Personal information
- Full name: Bayly Nash Akroyd
- Born: 27 April 1850 Streatham, Surrey, England
- Died: 24 November 1926 (aged 76) Marylebone, London, England
- Batting: Right-handed
- Bowling: Unknown-arm roundarm slow
- Relations: Swainson Akroyd (brother)

Domestic team information
- 1879: Marylebone Cricket Club
- 1872–1873: Surrey

Career statistics
| Competition | First-class |
| Matches | 8 |
| Runs scored | 129 |
| Batting average | 8.60 |
| 100s/50s | –/– |
| Top score | 30 |
| Balls bowled | 24 |
| Wickets | – |
| Bowling average | – |
| 5 wickets in innings | – |
| 10 wickets in match | – |
| Best bowling | – |
| Catches/stumpings | 9/– |
- Source: Cricinfo, 14 April 2013

= Bayly Akroyd =

English cricketer

Bayly Nash Akroyd (27 April 1850 – 24 November 1926) was an English first-class cricketer and tennis player.

==Cricket career==
Akroyd was born at Streatham in April 1850 and was educated at Radley College. He made his debut in first-class cricket for Surrey in 1872 against Nottinghamshire at The Oval, with him making a further appearance in that season against Kent at the same venue.
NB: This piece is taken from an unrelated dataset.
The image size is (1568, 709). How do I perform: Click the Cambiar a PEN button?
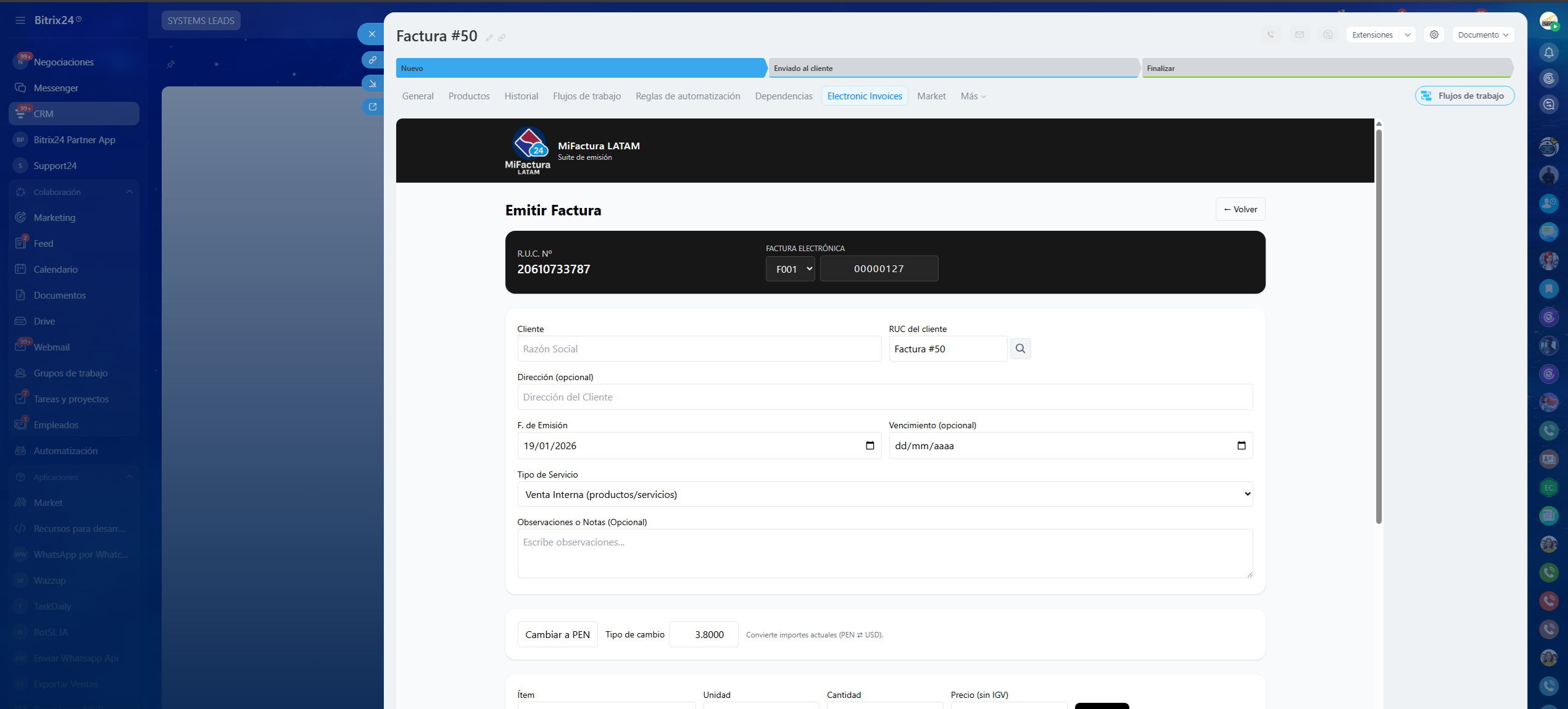[x=557, y=634]
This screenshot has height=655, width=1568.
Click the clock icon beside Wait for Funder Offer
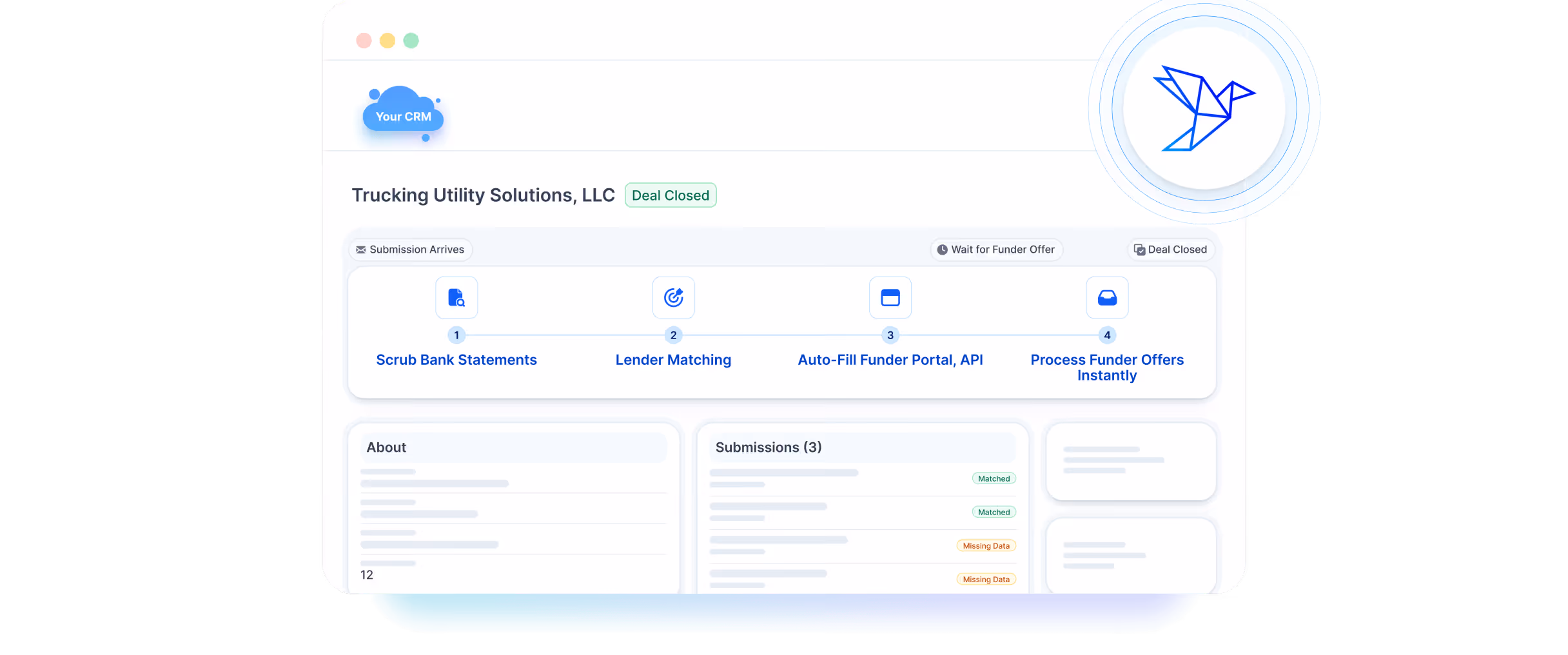pyautogui.click(x=942, y=249)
The following season he made a single first-class appearance for the Surrey Club against the Marylebone Cricket Club at Lord's, before also making four first-class appearances in that season for Surrey. He later made a final first-class appearance for the Marylebone Cricket Club against Kent in 1879 at the Higher Common Ground, Tunbridge Wells. Akroyd made a total of eight appearances in first-class cricket, scoring a total of 129 at an average of 8.60, with a high score of 30. For Surrey he scored 108 runs at an average of 9.00.

==Tennis career==
In addition to playing first-class cricket, Akroyd also played tennis and competed in the inaugural Wimbledon Championship in 1877, where he defeated George Nicole in the first round, before losing in straight sets to William Marshall in the second round. Akroyd died at Marylebone on 24 November 1926. His brother, Swainson, also played first-class cricket.